Rempang: Membangun Masa Depan Tanpa Mengubur Sejarah

Oleh: Mochdar Soleman

Dosen dan Pengamat Politik Lingkungan Universitas Nasional Jakarta 

________________

PULAU Rempang, sebuah wilayah di selatan Pulau Batam, mendadak menjadi titik api dalam peta konflik agraria nasional. Sejak diumumkan sebagai bagian dari Proyek Strategis Nasional (PSN), pulau ini menjadi sorotan media, aktivis, hingga lembaga hak asasi manusia. Di balik wacana pembangunan dan investasi yang menggiurkan, Rempang menyimpan luka struktural yang tak boleh diabaikan: penggusuran warga adat, pengingkaran sejarah, dan kekerasan yang merusak legitimasi negara.

Proyek Rempang Eco-City yang dikembangkan oleh BP Batam dan mitra investor asing bertujuan menjadikan kawasan ini sebagai pusat industri energi baru terbarukan dan pariwisata kelas dunia. Namun, keberadaannya justru memicu resistensi warga yang telah tinggal di sana selama lebih dari satu abad. Mereka bukan pendatang gelap, melainkan pemilik sah dari 45 kampung tua yang telah tercatat dalam sejarah, budaya, dan bahkan dalam regulasi resmi negara.

Sejarah yang Diabaikan

Rempang bukanlah pulau yang tidak berpenghuni seperti yang kerap dideskripsikan dalam peta pembangunan. Kampung-kampung tua di Rempang telah berdiri sejak abad ke-19, jauh sebelum konsep tata ruang modern diterapkan. Berdasarkan Peraturan Menteri ATR/BPN No. 52 Tahun 2014, eksistensi kampung tua ini diakui secara hukum sebagai bagian dari hak pengelolaan tradisional masyarakat adat Melayu. Mereka memiliki sistem sosial, struktur kepemimpinan, hingga norma lokal yang hidup dan berlangsung lintas generasi.

Namun, fakta sejarah ini seperti tak berarti dalam praktik kebijakan. Pemerintah Kota Batam, yang semestinya menjadi pelindung hak warganya, justru menolak memberikan pengakuan atas tanah-tanah adat tersebut. Ketika legalitas adat berbenturan dengan kehendak proyek nasional, yang dikorbankan adalah sejarah dan manusia.

Padahal, konstitusi kita menjamin pengakuan terhadap masyarakat hukum adat. Undang-Undang Dasar 1945 Pasal 18B ayat (2) menyebutkan bahwa “Negara mengakui dan menghormati kesatuan-kesatuan masyarakat hukum adat serta hak-hak tradisionalnya sepanjang masih hidup dan sesuai dengan perkembangan masyarakat dan prinsip Negara Kesatuan Republik Indonesia.” Sayangnya, asas ini menjadi pepesan kosong ketika implementasi kebijakan tidak menjadikannya acuan.

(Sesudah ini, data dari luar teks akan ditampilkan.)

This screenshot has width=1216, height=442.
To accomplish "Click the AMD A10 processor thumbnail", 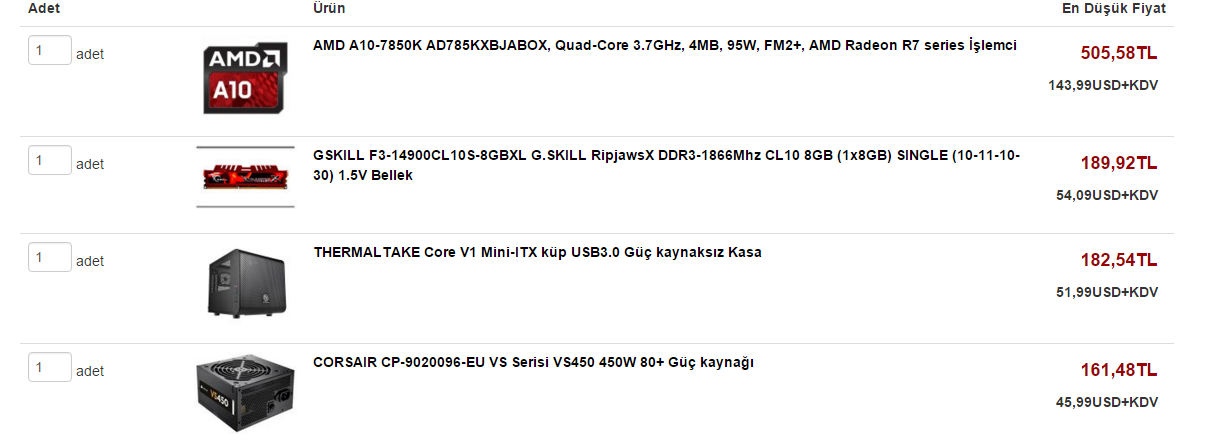I will coord(245,77).

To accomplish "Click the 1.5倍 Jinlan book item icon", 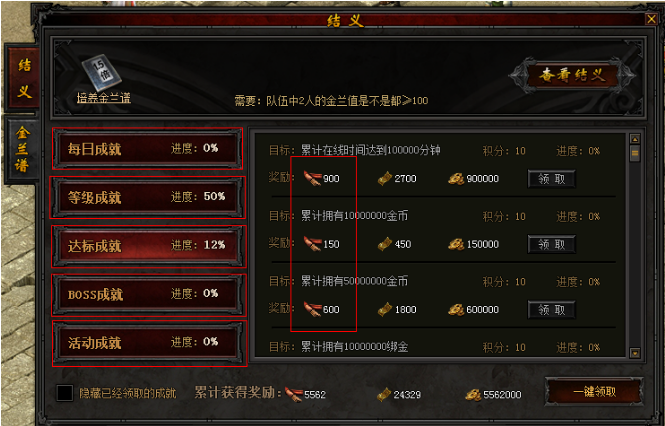I will (x=102, y=73).
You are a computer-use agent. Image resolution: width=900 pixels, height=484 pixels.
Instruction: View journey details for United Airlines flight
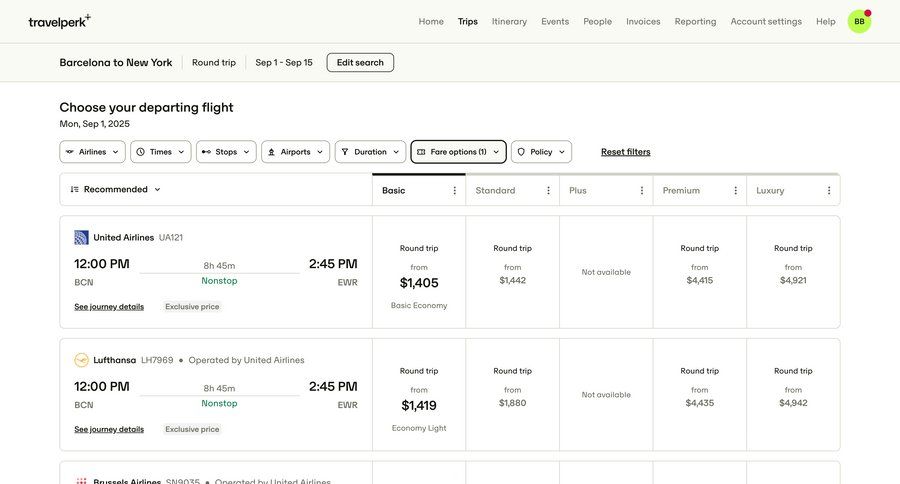[x=109, y=307]
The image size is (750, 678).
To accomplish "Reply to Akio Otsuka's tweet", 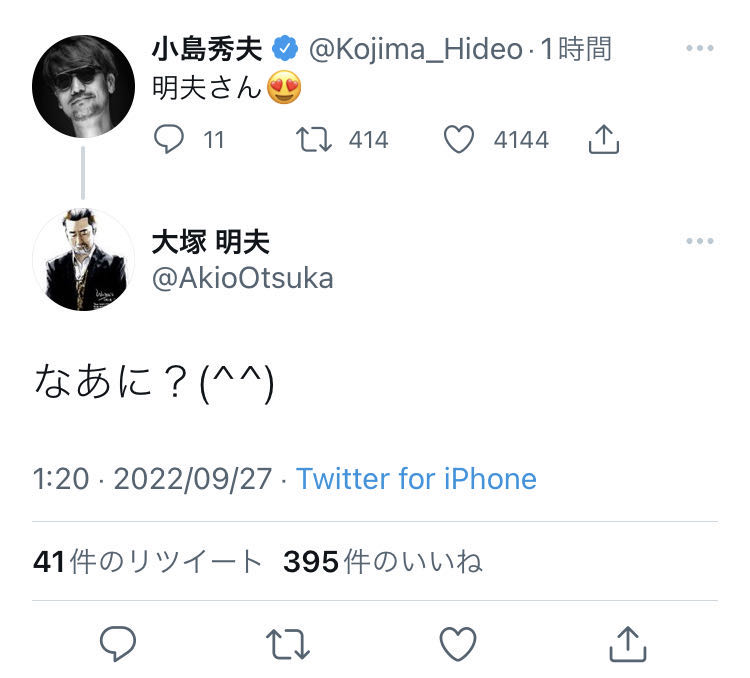I will (119, 644).
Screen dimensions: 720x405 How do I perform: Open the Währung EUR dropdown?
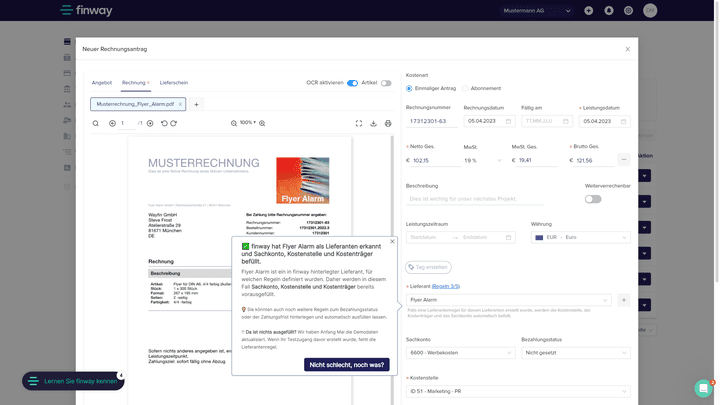coord(580,237)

Kekerasan dalam Pembangunan

Sejak awal 2023, Rempang menjadi lokasi bentrokan antara warga dan aparat. Pada 7–11 September 2023, kekerasan meledak setelah warga menolak relokasi dan penggusuran paksa. Komnas HAM mencatat sejumlah pelanggaran prosedural dalam proses pemindahan. Setidaknya 15 orang mengalami luka-luka, termasuk anak-anak, dan sejumlah sekolah dirusak oleh gas air mata dan aparat yang memasuki ruang pendidikan tanpa izin. Tragedi ini tidak bisa dianggap sebagai kesalahan teknis. Ini adalah bentuk kekerasan struktural.

Menurut Hamzah Ali, kajian akademik dari Universitas Negeri Jakarta, (edura.unj.ac.id) penggusuran massal terhadap sekitar 7.500 warga merupakan bentuk pelanggaran HAM berat. Pemindahan paksa yang dilakukan tanpa kesepakatan, tanpa kompensasi yang adil, dan tanpa dialog substantif melanggar prinsip-prinsip dasar UUPHAM (Undang-Undang Penghapusan Pelanggaran HAM Berat) dan Basic Principles on the Rights of Indigenous Peoples yang dikeluarkan oleh PBB.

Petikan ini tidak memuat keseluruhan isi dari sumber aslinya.